Long before I retired, I knew that I wasn’t going to spend my post-work years just relaxing on my porch or playing golf. I was drawn to the idea of reinvention and repurposing, and I was ready to put my whole mix of talents and skills into a pot and create something different. I enrolled in a second graduate program, explored some new interests, started traveling more, and met lots of people along the way. Today, more than three years after retiring, I’m actually back doing my very same job for a semester, but I’m also a different person in many ways. That result, however, has very little to do with my conscious effort to create a new version of myself. What I’ve realized is that reinvention is incremental and it’s happening all the time—if we let it.

And if we welcome it? All the better.

When I was younger, I prided myself on knowing who I was, what I wanted, and what I believed. Somehow it seemed important to have it as clear as possible. It made me feel less vulnerable if I could list my values, interests, and goals. But somewhere in my 50s, I realized that all that certainty hadn’t really served me well. It occasionally prevented insecurity and personal questioning, but it also kept me way too safe. Even with that knowledge, it still took me a long time let go of the need to control things.

I have a strong enough belief in my ability to meet challenges now that part of me is eager to see what’s around that next bend.

Despite what was previously only imagined control, when I began letting new dreams, wacky goals, and heretofore “that’ll-never-work” ideas start to grow in my brain, the real reinvention began. I wasn’t even aware of it at the time, but I just started to see myself from a different angle. It was like gradually adding a different look to your wardrobe and realizing that it changes not just how others see you, but how you feel about yourself.

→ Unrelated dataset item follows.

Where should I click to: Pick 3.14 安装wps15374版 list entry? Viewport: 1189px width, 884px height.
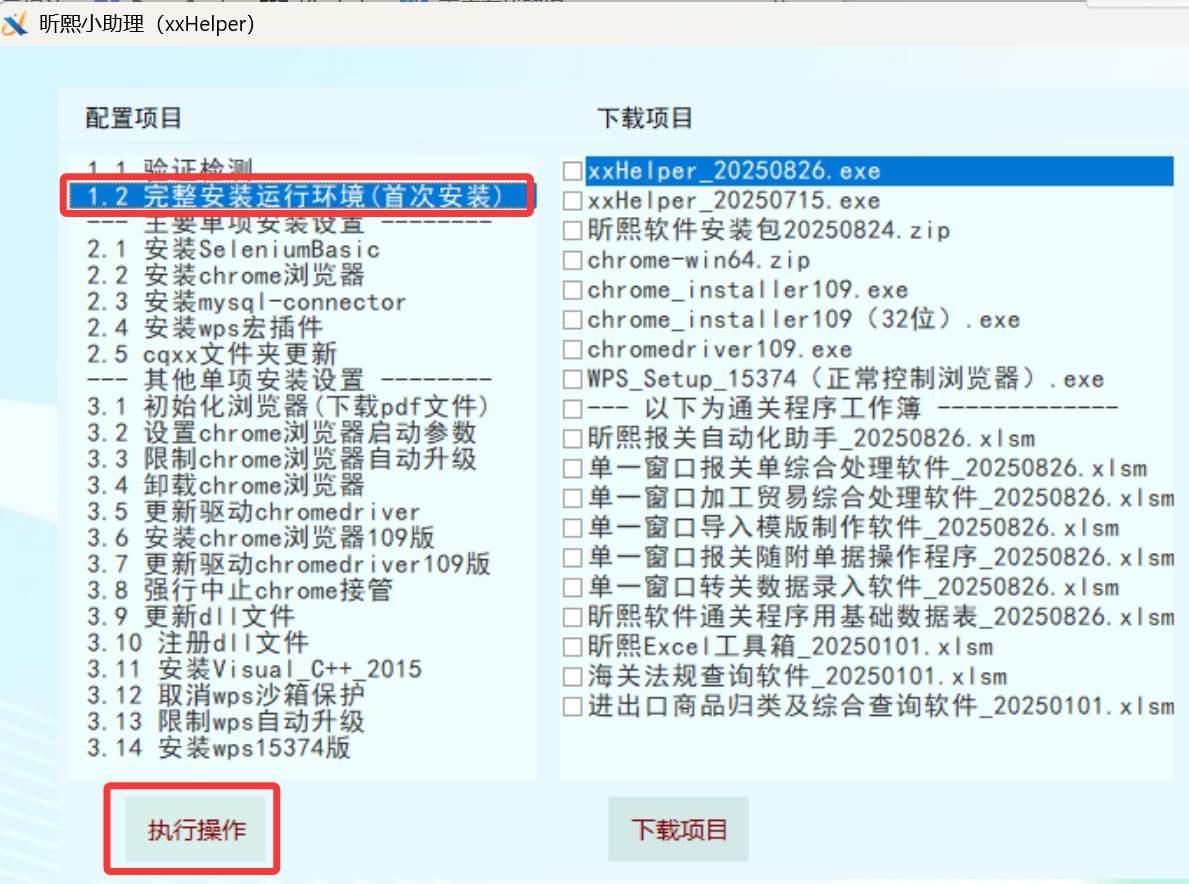(218, 747)
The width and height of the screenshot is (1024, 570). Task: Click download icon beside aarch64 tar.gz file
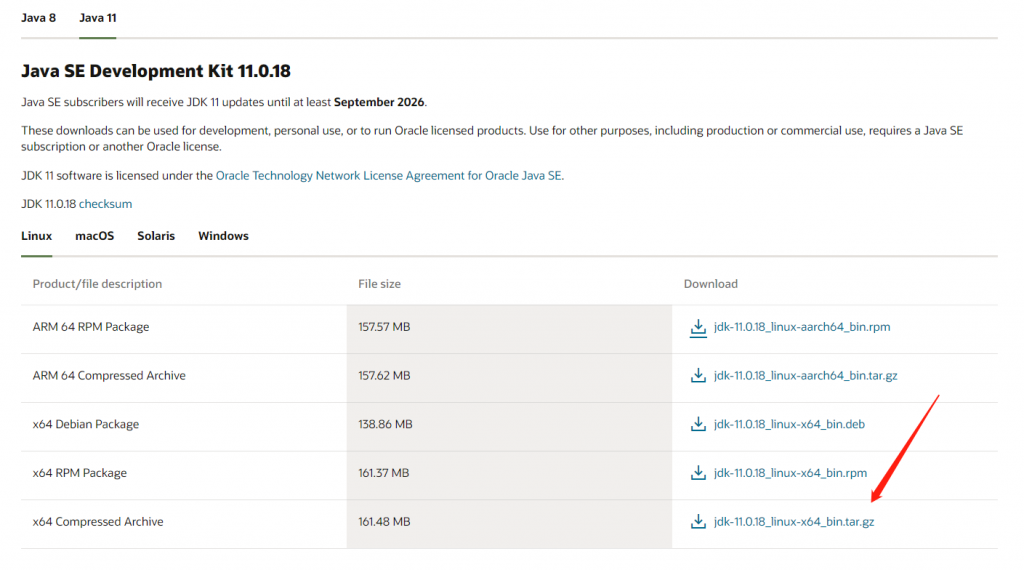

Before this, I had a hard time calling myself a writer, because this wasn’t how I made a living. I wasn’t really a traveler because I hadn’t been to the Far East or Africa. And I wasn’t a person who was good with technology because I didn’t know how to use Photoshop or Excel. Last year, when I wrote my regular blog post from an apartment in Paris where I stayed for a week by myself, I realized I was becoming someone else. I still had gray hair and blue eyes (although even the hair color was relatively new since I’d stopped dying it only a few years back), I was still married to the same lovely woman, and many more parts of my life were exactly as they’d been for years. But I could feel a shift inside me and it wasn’t nearly as scary as I’d once imagined it might be.

There have been many other changes, as well, most too silly and incremental to even mention. What’s important is the sense that I don’t know where I’m headed exactly and I can live with that. One long-held attitude in my life has to do with resisting chaos at all costs. There were countless small versions of turmoil in my family when I was a kid and my tendency as an adult has been to run from it like a sprinter. In reality, this reaction isn’t always possible, it’s rarely necessary, and it almost always means I’m going to miss an important lesson or an unexpected positive development. So part of allowing my reinvention to evolve as it will is letting go of old stories that simply don’t hold the power they once did in my life.

The other benefit of welcoming this unfurling of life is the sense of possibility. Granted I can’t exactly say what will happen in the next year, or really even in the next week, and that used to make me crazy. But I have a strong enough belief in my ability to meet challenges now that part of me is eager to see what’s around that next bend. I went to a conference last week and discovered that my opinion about an issue in community college education had transformed almost completely from the days when I was certain that I knew what was right. I was surprised when I realized the difference in me, but then I had to remember that the world is always changing. It has to be a good sign that I am too.